If any man wishes to find a perfect figure with purely Greek movement, let him go the Barbadoes. The black women walking past his window will give him the sensation of Greek statues in motion. I was not long enough there to see much of the islands, as recovered health and spirits and a great new urge for work drove me home long before I had planned. On going to the steamship office, I found that my return ticket could not be used for more than two months, no berth being free until then, but I resolved to go home, and when I make up my mind to a thing I generally succeed.
A steamer came in three days, of course full, and I made a bet with a friend that I could return by it. So, getting my duds together and arranging with a boatman to do just as I told him, I set out for the steamer in the harbor. I chose the hour when most of the officers would be on shore, dining, sent the men up ahead of me with my baggage, to be deposited in a corner of the deck, following it with my return ticket. Then I hid behind a fresh-air funnel. When the ship was well away and the pilot dropped, I emerged, sought the smoking-room and the steward.
“When does this room close?”
“At midnight.”
“Could you make me up a bed there?” tipping him.
“It’s against the rules, but I could.”
I then sought the purser. A big fight, but I won out, and all during one of the pleasantest voyages I ever made I slept upon a mattress placed upon four chairs in the smoking room.
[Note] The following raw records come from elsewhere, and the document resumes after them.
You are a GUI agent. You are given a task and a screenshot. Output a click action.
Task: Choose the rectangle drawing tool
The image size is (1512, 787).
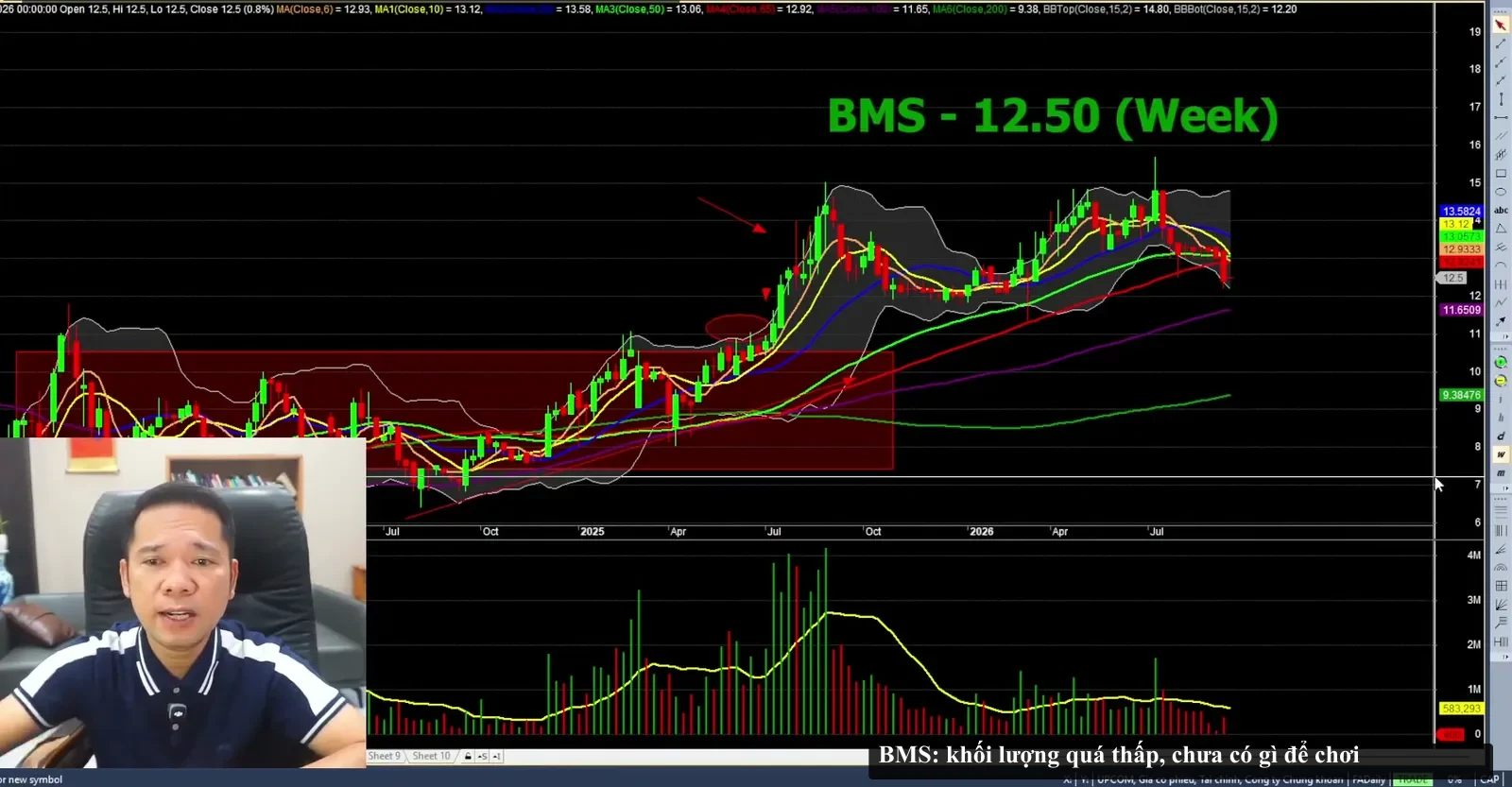1501,173
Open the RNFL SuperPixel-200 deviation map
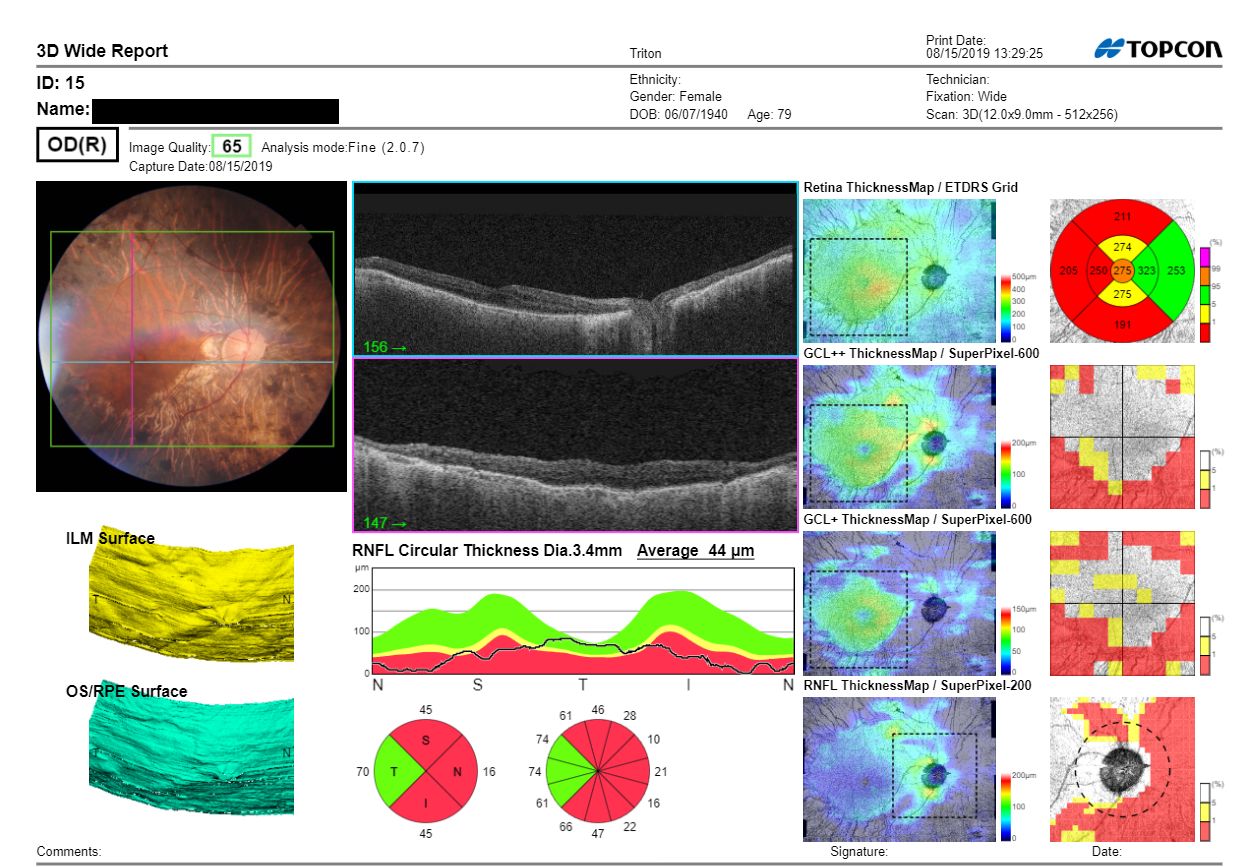This screenshot has height=867, width=1258. 1122,769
It was the delight of my life to be able to carry out, in the San Francisco work, an idea that I had been mulling over for years—namely, that of doing a large panel with only three pots of color—red, yellow, and blue—and three brushes. Somehow, I felt that this would simplify my work, and I think I was right. The canvases, forty-six feet long, were to be placed high in the open air, and needed a certain boldness of treatment which I meant to acquire, so I made a flesh-color sky, white drapery, pink roses, black hair, etc., all with three colors, crisscross, using red, white, and blue stripes about as wide as my finger, for the entire composition. I was in doubt as to whether I could express form in this way, but found that I could, and there is not a single outline in the two panels.
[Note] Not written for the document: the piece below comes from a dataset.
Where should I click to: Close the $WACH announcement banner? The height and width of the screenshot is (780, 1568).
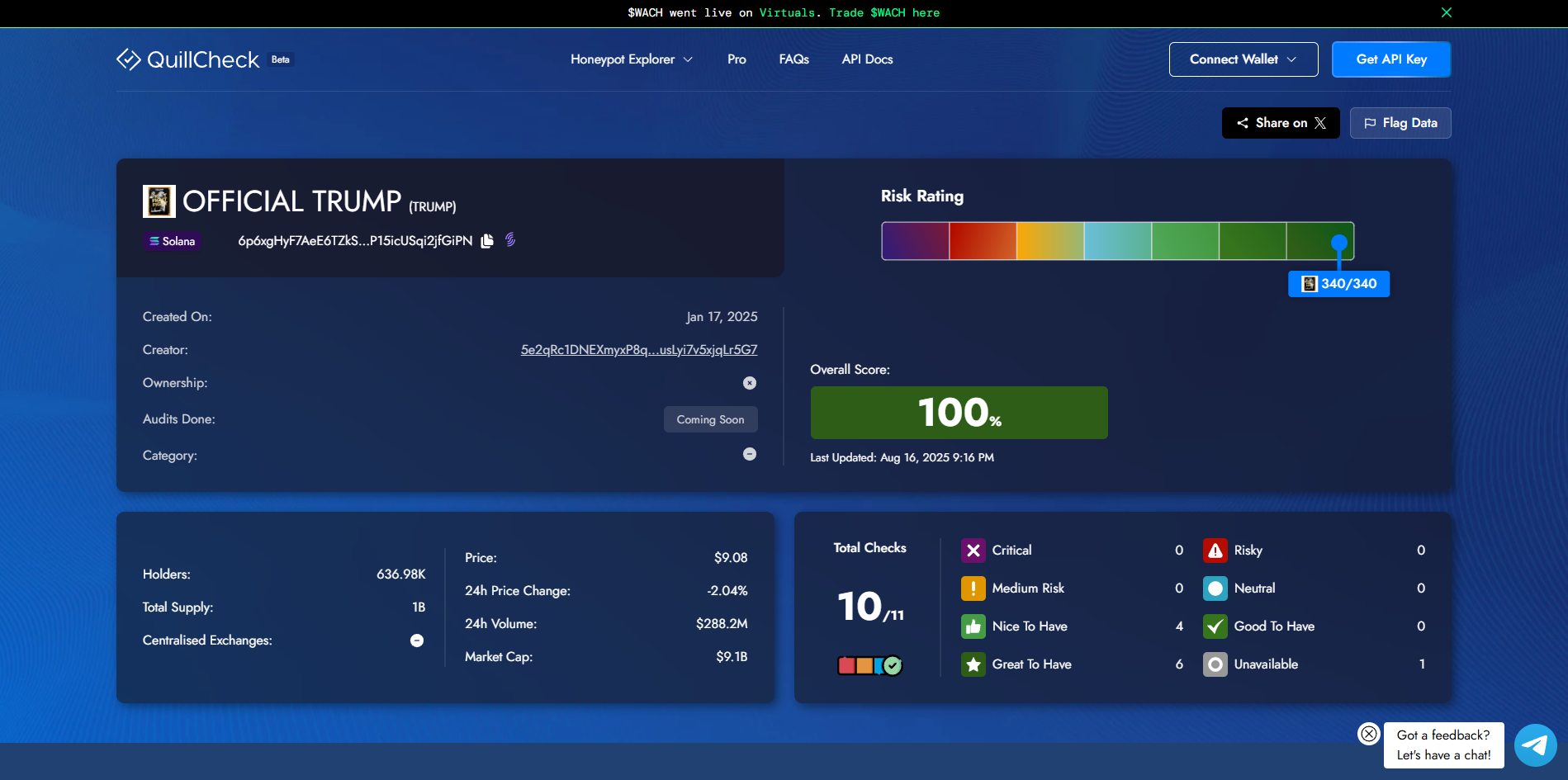point(1446,12)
I was, as I have been in many other cases, forbidden to use the nude, the idea being that the Westerners would not stand for it. As usual, I paid no attention to the order and painted a nude female figure nine feet tall, directly facing one, for the Fine Arts. No one seemed to notice it, as I heard no objections raised. As Thomas Dewing says, “Vulgarity is in every human being and will out. With some it shows in their acts or talk, and with some in their work. It would seem wiser to have it come out in some less permanent way than work.”